Of course, the difference between being fearless and foolhardy can be small.
I was thinking about that threshold last week while attending an awards banquet for the region’s chief financial officers, hosted by the Northern Virginia Technology Council. (Capital Business was the media sponsor.)
More than other corporate officials, CFOs often have to assess risks and confront difficult choices. The good ones seem to know how to help their companies do the spectacular while avoiding the reckless.
I’m fascinated by how companies manage that push and pull. Executive engagement is often key.
At the NVTC event, Nigel Morris, one of the co-founders of the McLean financial giant Capital One, was honored for his contributions to the region’s technology business community.
“I’ve often wondered,” he said, “how much of Capital One’s success is due to luck and how much is due to being good.”
One piece of good fortune: The former Signet Bank out of Richmond was willing to take a chance on some no-name business strategists who were tinkering with ways data could be used to inform lending decisions.
Morris also credited the business acumen of his co-founding partner Richard D. Fairbank, who started in 1988 and remains the chief executive today.
Fairbank, he said, was a tireless “advocate for the best of human capital.”
And the secret for hiring the best?

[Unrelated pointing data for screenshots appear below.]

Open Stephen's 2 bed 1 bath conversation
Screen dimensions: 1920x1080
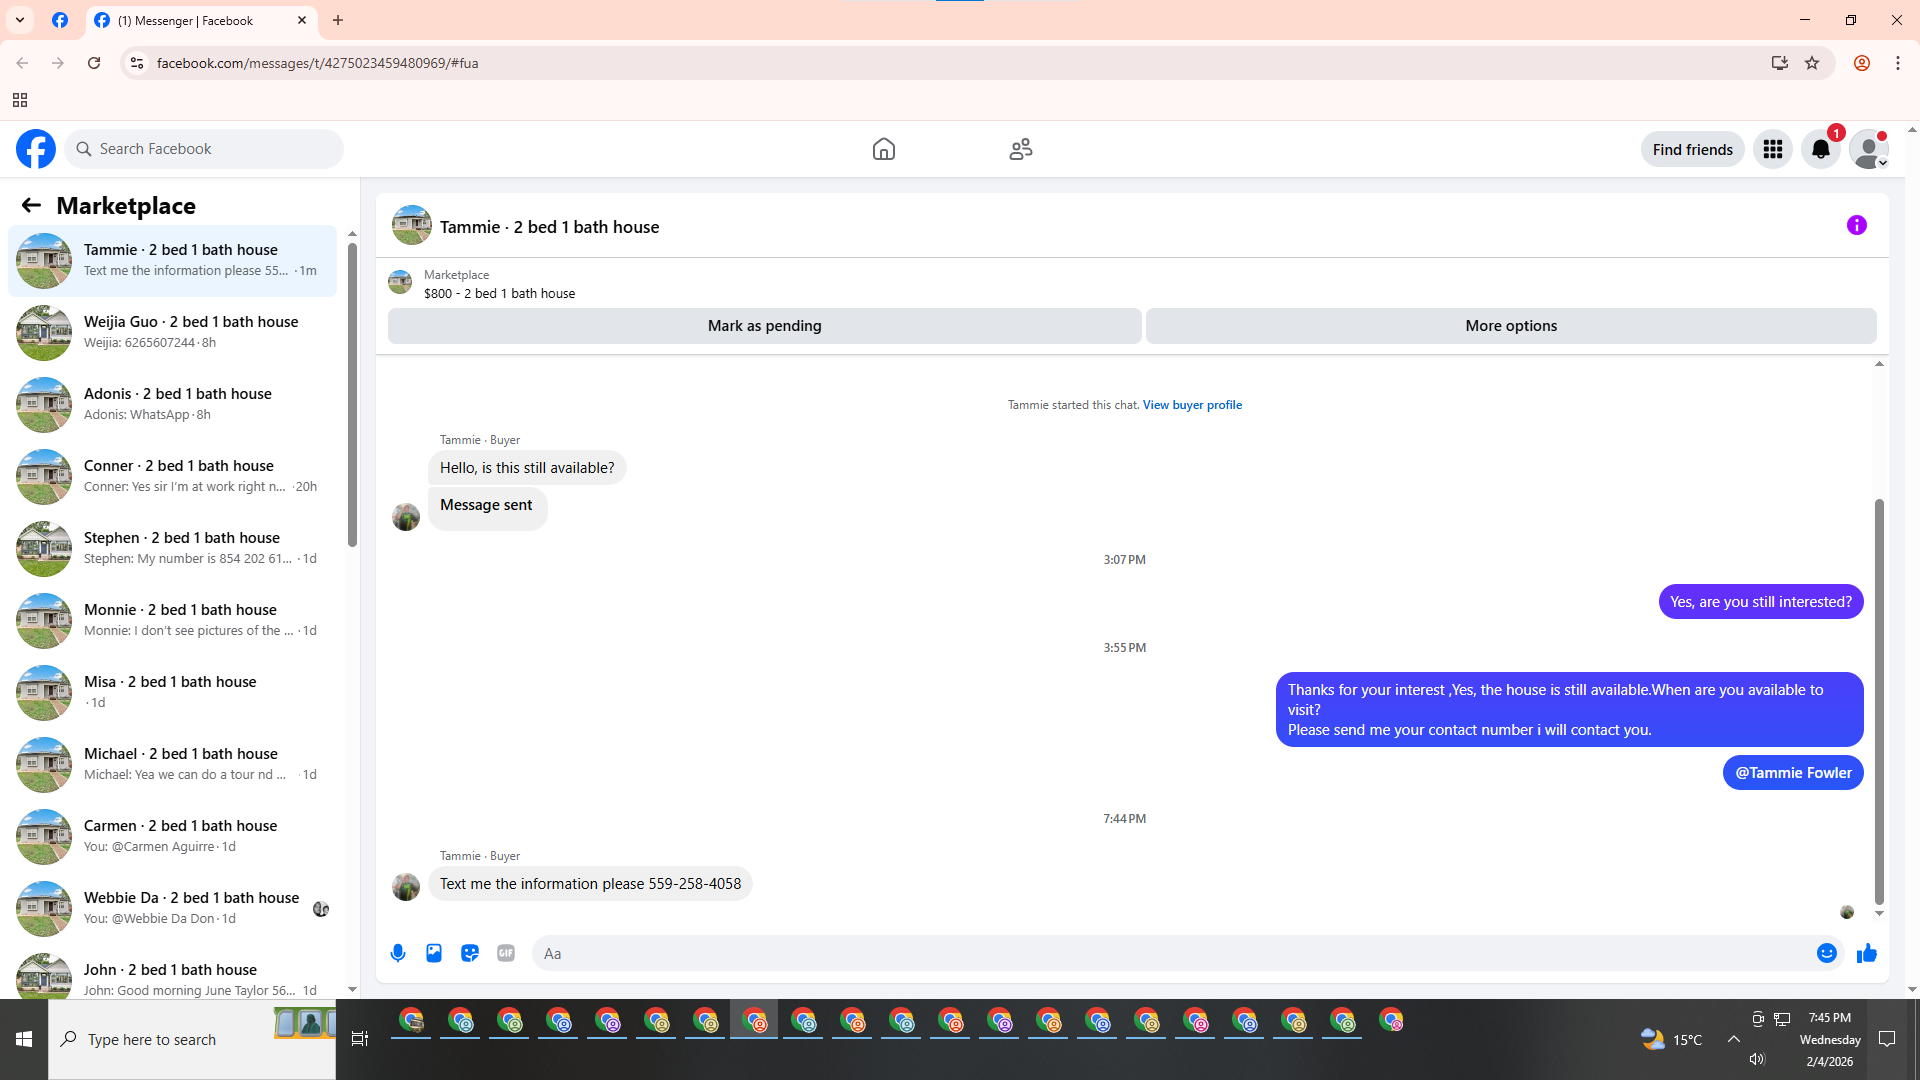pyautogui.click(x=180, y=548)
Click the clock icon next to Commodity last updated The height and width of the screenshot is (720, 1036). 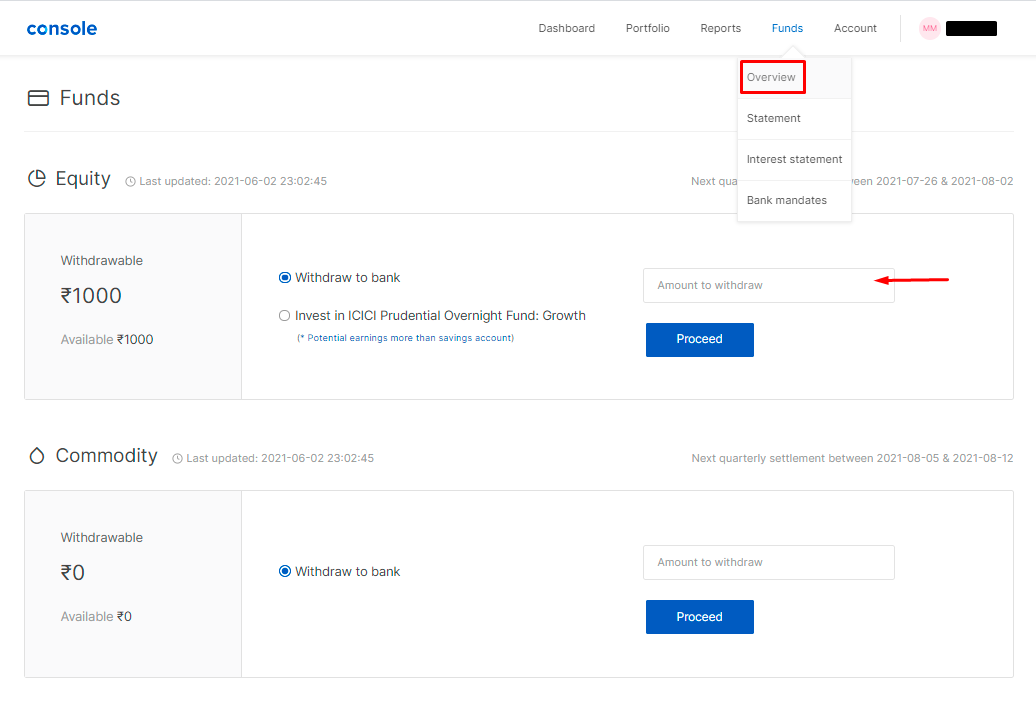tap(177, 459)
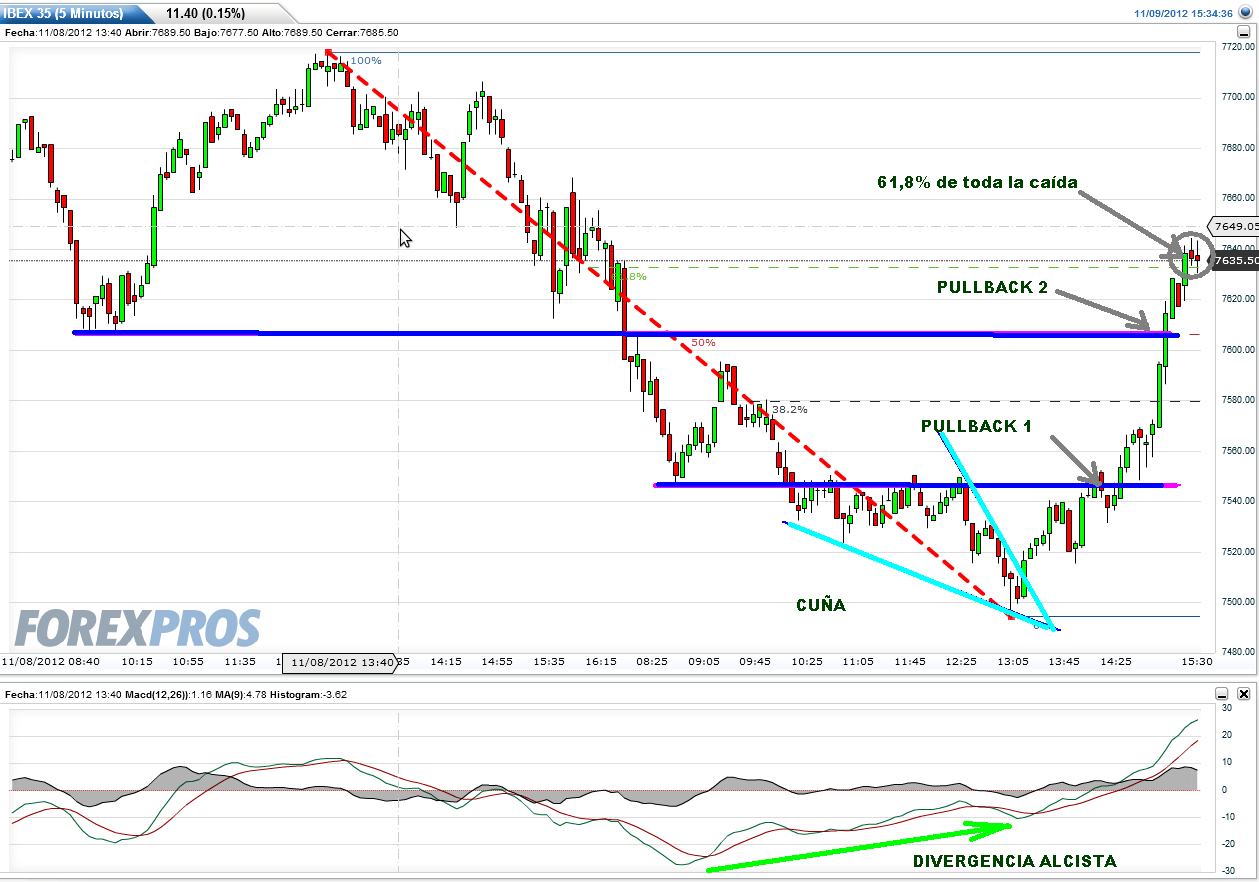The image size is (1259, 882).
Task: Select the green divergence arrow in MACD
Action: pos(860,846)
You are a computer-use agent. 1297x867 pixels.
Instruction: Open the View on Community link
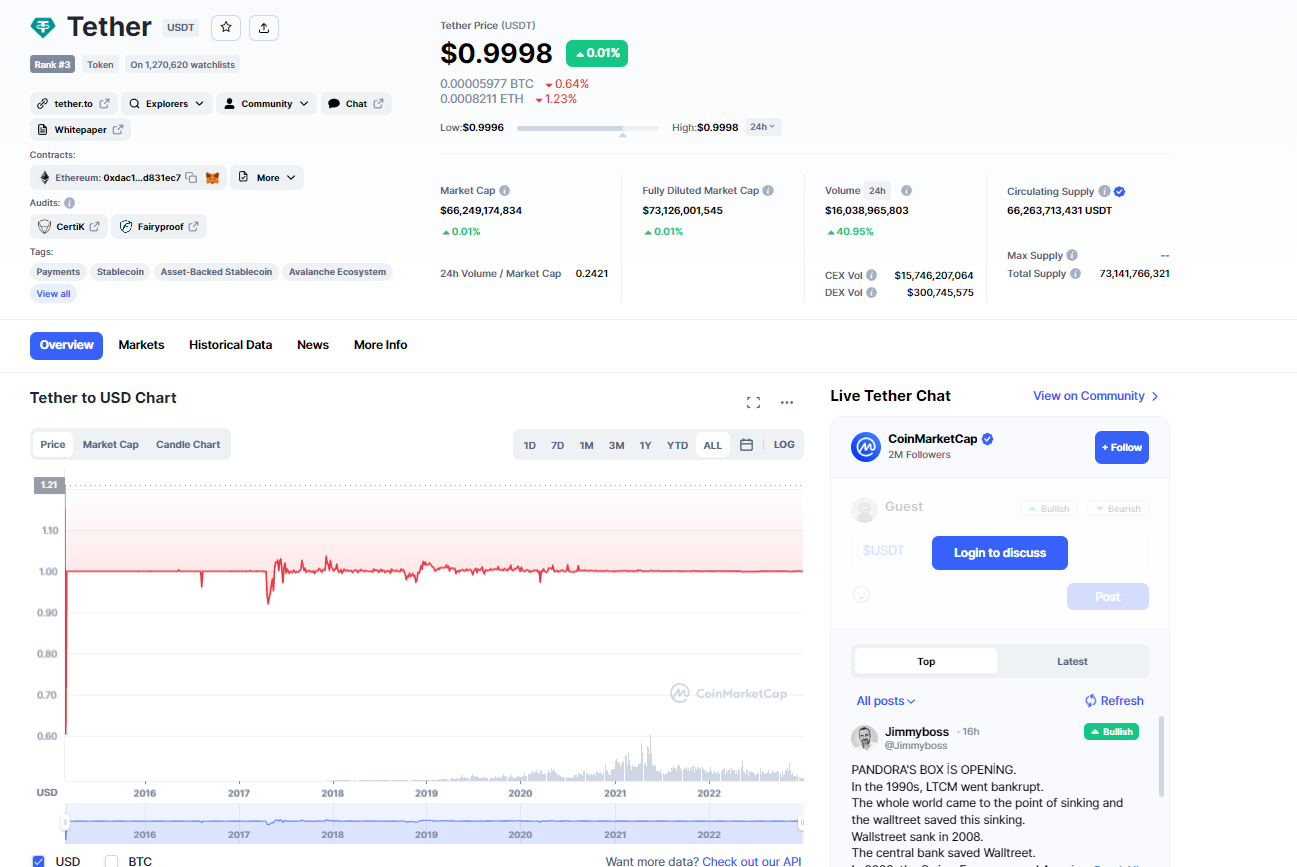pyautogui.click(x=1095, y=396)
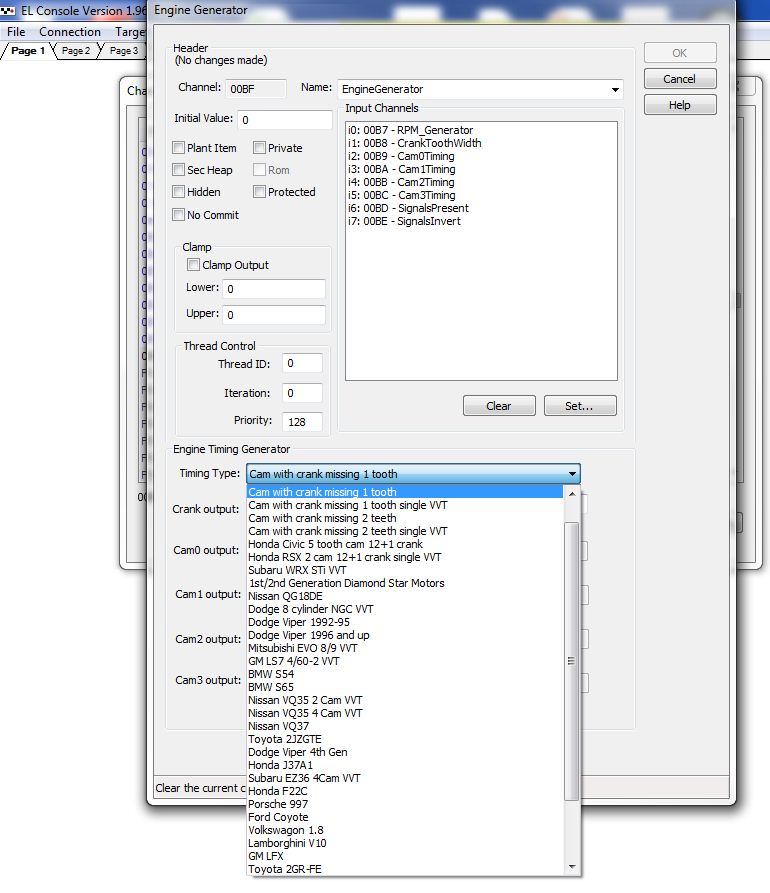The width and height of the screenshot is (770, 893).
Task: Click the dropdown list scroll down arrow
Action: click(572, 867)
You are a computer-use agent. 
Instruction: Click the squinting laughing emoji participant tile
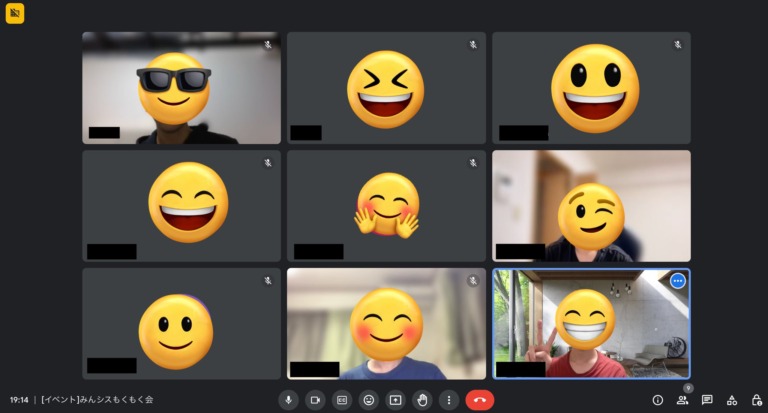tap(386, 88)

More than benefits and salaries, Morris said he learned that what most people want is “to be part of something bigger.”
Capital One certainly became that. When Morris retired in 2004, his start-up had become a public company valued at more than $20 billion. He now occupies himself with his family foundation in Alexandria and serves as managing partner of QED Investors, a firm that invests in companies that are trying to “solve a pain point for consumers.”
Morris is no passive bystander in the companies he assists.
“We are operators masquerading as investors,” Morris said.
Pushing them to think big, no doubt.